Draw the center line on the part of the scar with the most contracture.
Make a paired and paralleled limb line on each side of the center line (TECH FIG 1A).
Try to set the angle around 60 degrees between the center line and limb lines.
Cut the skin along the designed lines.
Release the subcutaneous bands.
Elevate the flap superficial to the deep fascia (TECH FIG 1B).
Transpose the paired skin flaps (TECH FIG 1C).
Trim the dog ears and overly abundant subcutaneous tissues.
Place several sutures in dermal layer of the key areas.
Close the wound accordingly.
▪ Skin Grafting Preparation of the Recipient Site
Release the contracture bands of the scar (TECH FIG 2A).

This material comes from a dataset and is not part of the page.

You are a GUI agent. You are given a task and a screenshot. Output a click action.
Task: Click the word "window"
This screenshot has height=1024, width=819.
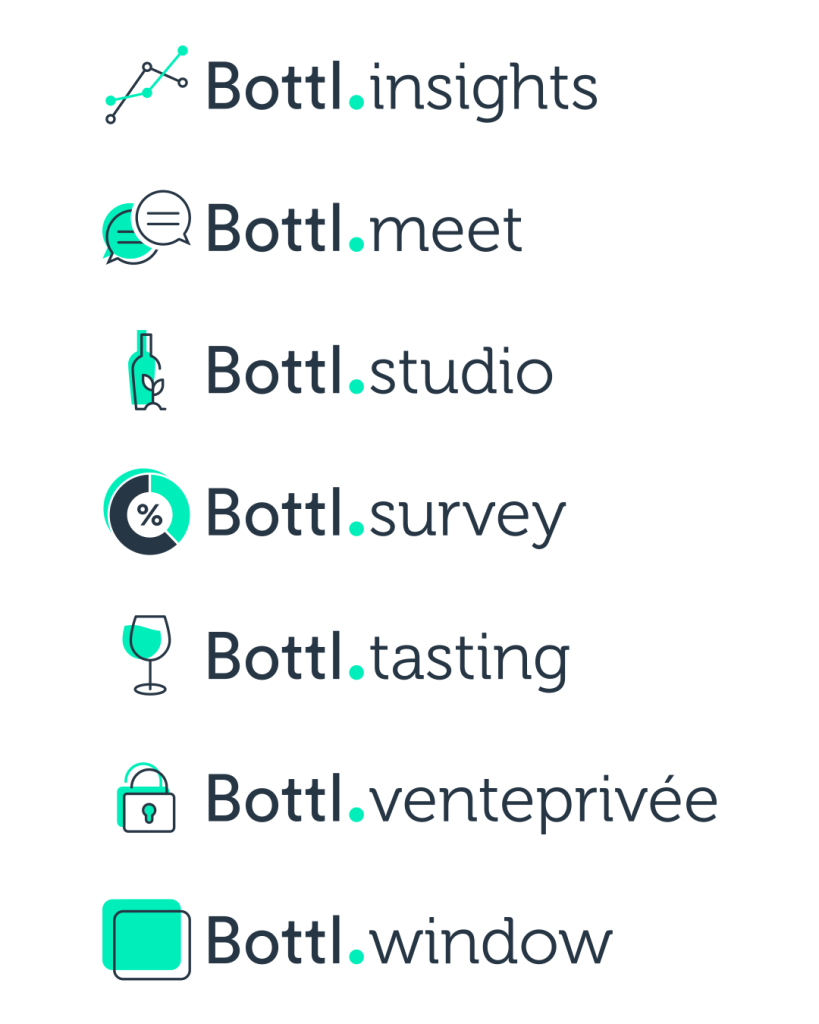click(x=489, y=942)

Make multiple zigzag incisions along the cutting edge of the wound to lessen the tension of the scar (TECH FIG 2B,C).
Remove the scar tissues in the wound.
Control bleeding with bipolar electrocautery.
Make a template of the defect.
Harvesting the Skin Grafts
Use the tumescent fluid to flatten the surface of donor site and reduce bleeding.
Use a power-driven (TECH FIG 3A) or freehand dermatome to harvest the split-thickness skin grafts from the thigh or scalp.
Choose the width and the thickness of the harvested grafts by adjusting the dermatome (TECH FIG 3B,C).
A simple way to assess the thickness is by passing a no.15 blade between the guard and the blade.
Install and lock a new disposable blade.
Make a 30- to 45-degree angle between the handle and the surface of the skin (TECH FIG 3D).